10/12/2021 - Information letters
Transfer of domicile or residence to the Principality of Liechtenstein
Both natural and legal persons may take up residence or domicile in Liechtenstein.
In this, one must differentiate between the quite liberal rules governing the transfer of a legal person’s domicile to Liechtenstein and the rather restrictive rules concerning the movement of natural persons.
As a general rule, a foreign legal person may choose to be domiciled in Liechtenstein on the basis of the liberal legislation in Liechtenstein. This requires approval from the Office of Justice and registration in the Commercial Register. It is thus possible to transfer a legal person’s domicile to Liechtenstein without having to dissolve it in the home country and re-establish in Liechtenstein. The individual aspects to be observed by legal persons have been noted in guidelines (https://www.llv.li/files/onlineschalter/Dokument-90.pdf). Apart from legal persons, trusts, too, may carry out a "quasi"-redomiciliation to Liechtenstein, by exchanging their trustees and, if required, by amending their provisions on the governing law.

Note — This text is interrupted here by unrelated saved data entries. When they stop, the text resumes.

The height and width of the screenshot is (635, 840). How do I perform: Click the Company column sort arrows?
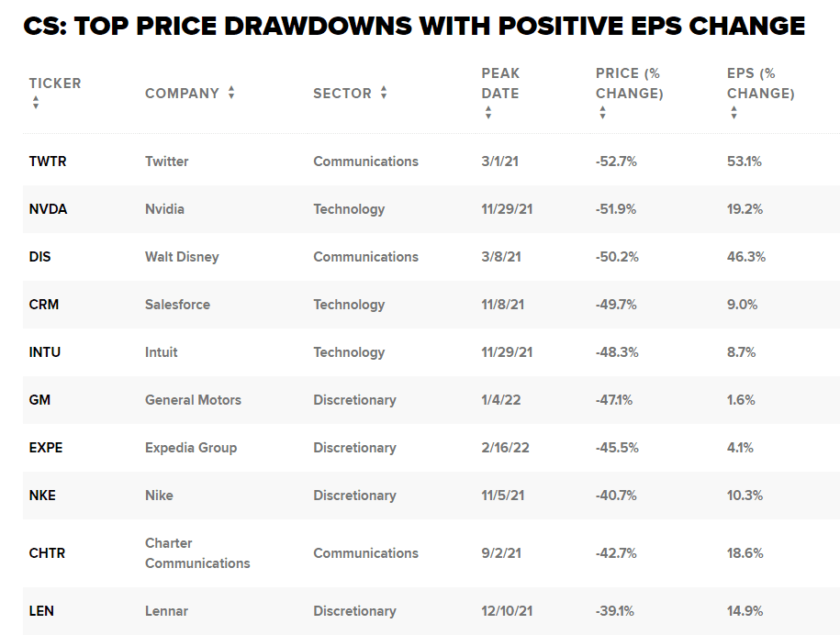click(x=231, y=93)
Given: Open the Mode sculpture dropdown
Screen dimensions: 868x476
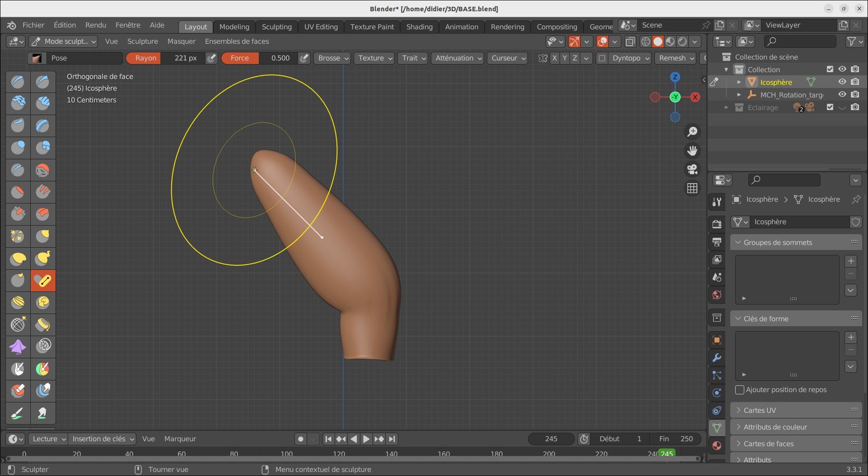Looking at the screenshot, I should 64,42.
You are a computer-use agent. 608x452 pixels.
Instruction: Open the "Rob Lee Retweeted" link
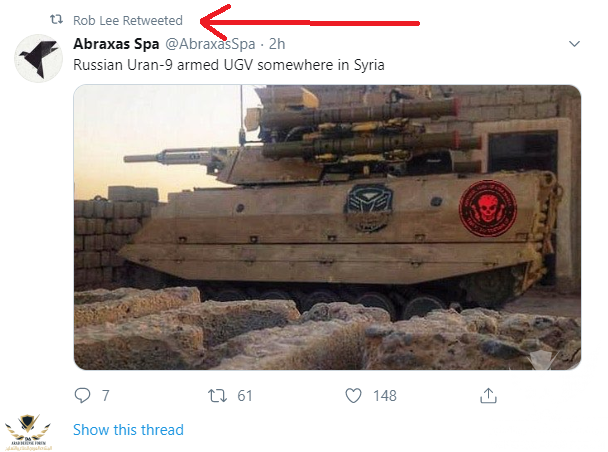pos(127,20)
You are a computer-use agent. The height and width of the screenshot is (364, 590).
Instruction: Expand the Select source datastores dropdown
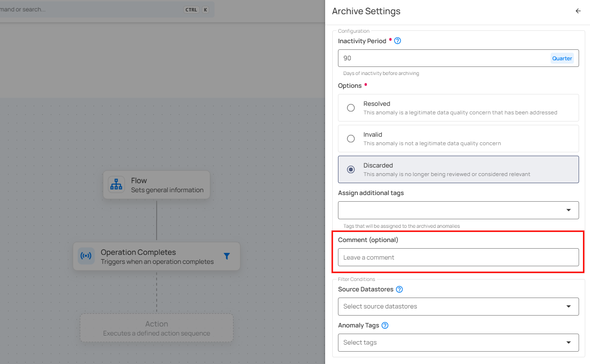[x=458, y=307]
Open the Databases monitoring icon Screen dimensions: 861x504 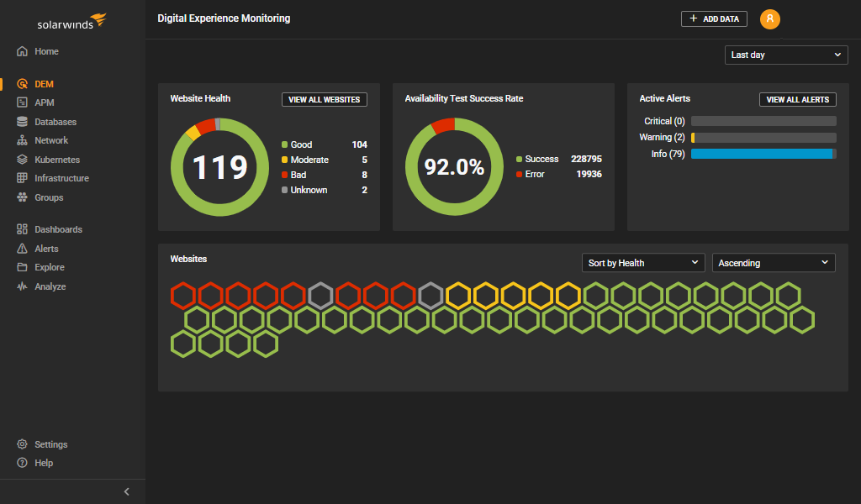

With a surface area of only 160 km², Liechtenstein is the fourth smallest state in Europe and is located between Switzerland and Austria at the centre of the European Alpine arc. Liechtenstein is the sixth smallest state worldwide. What does a country as small as that have to offer?
1. Liechtenstein is a highly diversified business location with a stable industrial and financial sector
- Customs union with Switzerland, Swiss franc as currency (since 1923)
- Open market access to all EU and EEA countries (EEA member since 1995)
- Stable social, legal, and economic system
2. The Liechtenstein financial centre is professional, innovative, and internationally recognised
- Almost 100 years of experience in foundation and trust law, high level of competence in services
- Strict compliance with all common international regulatory provisions
- Innovative solutions: fund legislation (AIFM), Blockchain Act (since 1.1.2020)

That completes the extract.